(Stored data)
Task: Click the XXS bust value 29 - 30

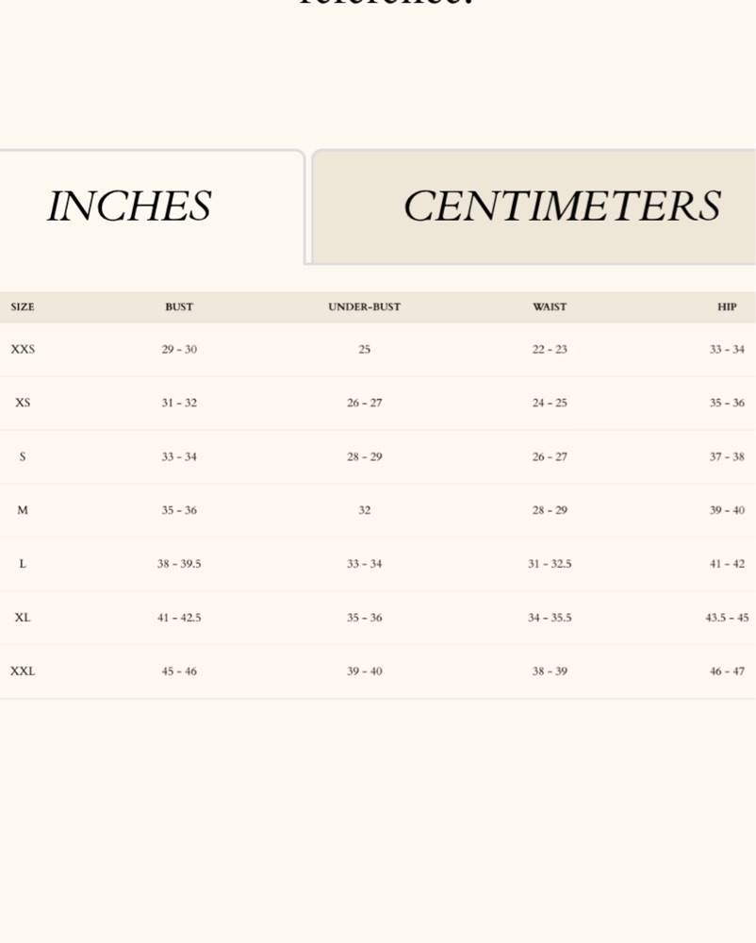Action: click(x=179, y=350)
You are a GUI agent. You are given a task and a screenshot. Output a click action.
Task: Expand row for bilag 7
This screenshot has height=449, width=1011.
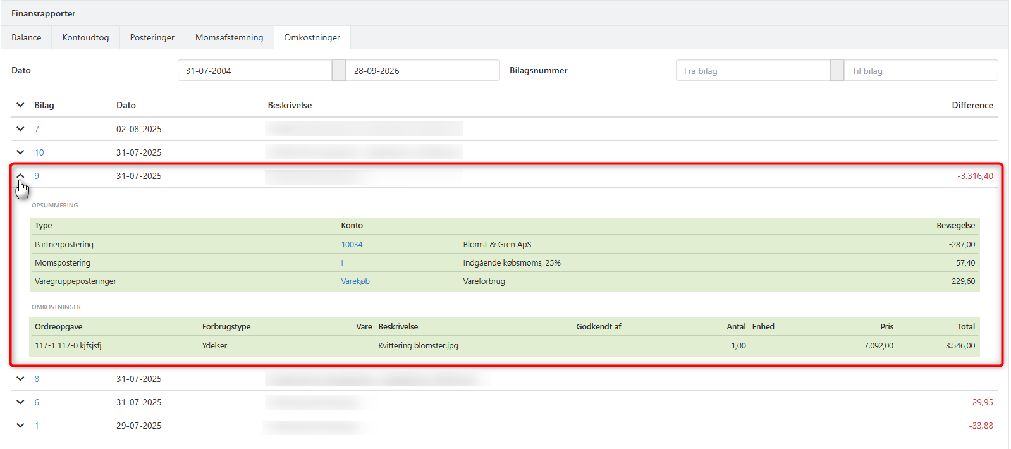20,129
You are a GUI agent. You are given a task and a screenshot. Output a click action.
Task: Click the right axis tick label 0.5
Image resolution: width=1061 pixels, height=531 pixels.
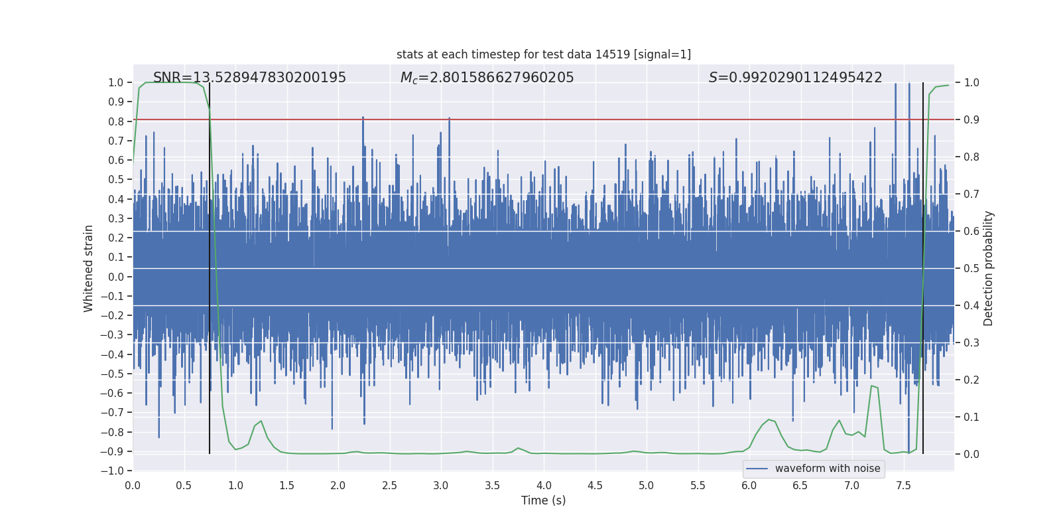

• Work instruction: In your answer, print the entries above exactly, with the pictures left out.

• Exercise result:
Task: Click the XXS bust value 29 - 30

Action: click(x=179, y=350)
You are a GUI agent. You are given a task and a screenshot. Output a click action.
Task: Expand row for bilag 7
This screenshot has height=449, width=1011.
20,129
You are a GUI agent. You are given a task and a screenshot. Output a click action.
Task: Click the right axis tick label 0.5
Image resolution: width=1061 pixels, height=531 pixels.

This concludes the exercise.